1. Sobre la historia de la institución científica, véase J.J. Salomon, Ciencia y política (1970).

2. Miguel Amorós, ¿Dónde estamos?, febrero 1998

3. Sobre el cientifismo, véase el folleto El enemigo es el hombre (1993). Un resumen de la crítica de la ciencia en Observaciones sobre la agricultura genéticamente modificada y la degradación de las especies, Encyclopédie des Nuisances (1999).

4. Véase de Venant Briset, Mientras aún haya tiempo… Libre opinión sobre la agricultura, el Estado y la Confederación campesina, octubre 1998.

5. Véase de Arthur Koestler, Espartaco (1945), sobre todo el discurso de Marco Craso en la cuarta parte, cap. 4.

6. En oposición al acrecentamiento de recursos jurídicos contra las autoridades por “delitos involuntarios”: “las personas no soportan el pensamiento de que son víctimas de la fatalidad” se indigna un diputado en Le Monde el 30 de abril de 1999. ¿No será porque no tienen el gozo de experiemntar ninguna libertad?

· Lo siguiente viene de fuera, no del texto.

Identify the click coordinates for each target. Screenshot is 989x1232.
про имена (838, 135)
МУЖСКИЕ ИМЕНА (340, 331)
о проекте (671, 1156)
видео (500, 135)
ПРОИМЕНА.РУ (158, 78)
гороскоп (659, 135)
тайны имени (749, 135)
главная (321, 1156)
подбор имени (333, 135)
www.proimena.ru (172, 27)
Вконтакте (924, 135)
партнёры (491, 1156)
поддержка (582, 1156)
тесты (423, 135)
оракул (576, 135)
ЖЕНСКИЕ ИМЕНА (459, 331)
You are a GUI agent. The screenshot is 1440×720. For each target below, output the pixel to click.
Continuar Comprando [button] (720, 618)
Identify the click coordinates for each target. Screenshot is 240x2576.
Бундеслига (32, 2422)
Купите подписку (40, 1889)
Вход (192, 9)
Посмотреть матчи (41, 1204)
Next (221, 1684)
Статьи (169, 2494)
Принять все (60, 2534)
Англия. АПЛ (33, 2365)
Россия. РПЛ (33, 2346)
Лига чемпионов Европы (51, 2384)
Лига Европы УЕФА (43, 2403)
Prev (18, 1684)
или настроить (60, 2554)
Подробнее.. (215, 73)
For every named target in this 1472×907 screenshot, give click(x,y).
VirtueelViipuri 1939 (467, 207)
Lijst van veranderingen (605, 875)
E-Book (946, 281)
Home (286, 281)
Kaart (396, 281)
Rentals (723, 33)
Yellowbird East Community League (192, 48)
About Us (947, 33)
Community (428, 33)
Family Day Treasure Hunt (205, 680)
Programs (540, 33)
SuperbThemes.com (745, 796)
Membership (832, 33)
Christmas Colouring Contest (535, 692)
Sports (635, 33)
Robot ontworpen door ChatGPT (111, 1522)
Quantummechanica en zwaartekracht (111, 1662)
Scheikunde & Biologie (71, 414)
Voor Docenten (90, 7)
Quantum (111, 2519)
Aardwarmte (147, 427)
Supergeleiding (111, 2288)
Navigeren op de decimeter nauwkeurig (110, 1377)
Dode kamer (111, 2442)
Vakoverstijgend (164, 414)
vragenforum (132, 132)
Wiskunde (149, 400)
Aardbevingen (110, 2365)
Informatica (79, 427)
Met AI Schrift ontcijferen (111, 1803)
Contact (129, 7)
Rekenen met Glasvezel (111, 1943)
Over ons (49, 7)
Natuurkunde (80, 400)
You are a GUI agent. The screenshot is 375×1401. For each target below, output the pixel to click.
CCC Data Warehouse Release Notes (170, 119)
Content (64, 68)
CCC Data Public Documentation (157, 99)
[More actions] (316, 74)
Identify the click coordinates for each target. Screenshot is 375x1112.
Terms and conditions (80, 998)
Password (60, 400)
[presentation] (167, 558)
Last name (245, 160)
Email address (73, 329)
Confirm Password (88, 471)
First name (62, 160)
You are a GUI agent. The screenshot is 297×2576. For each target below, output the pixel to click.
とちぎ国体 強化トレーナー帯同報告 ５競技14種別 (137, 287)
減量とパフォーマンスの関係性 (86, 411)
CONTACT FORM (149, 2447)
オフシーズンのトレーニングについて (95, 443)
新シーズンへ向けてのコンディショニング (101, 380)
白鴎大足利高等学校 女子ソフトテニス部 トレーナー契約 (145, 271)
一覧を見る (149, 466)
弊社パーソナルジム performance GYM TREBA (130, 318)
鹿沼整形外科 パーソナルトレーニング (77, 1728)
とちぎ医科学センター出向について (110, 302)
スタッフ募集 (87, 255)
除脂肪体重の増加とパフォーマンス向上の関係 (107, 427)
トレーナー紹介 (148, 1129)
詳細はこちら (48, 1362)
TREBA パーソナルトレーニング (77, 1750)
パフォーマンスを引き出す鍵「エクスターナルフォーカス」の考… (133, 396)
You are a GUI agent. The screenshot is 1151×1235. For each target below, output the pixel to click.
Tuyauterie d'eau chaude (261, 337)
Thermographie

7. Un ejemplo particularmente clarificador por Jean-Marc Mandosio, El Hundimiento de la Muy Grande Biblioteca Nacional de Francia, ed. Encyclopédie des Nuisances (1999).

8. Sobre la “decadencia continua de la inteligencia crítica y del sentido de la lengua al que han conducido las reformas de la educación desde hace treinta años”, véase Jean- Claude Michéa, La enseñanza de la ignorancia y sus condiciones modernas, ed. Climat 1999).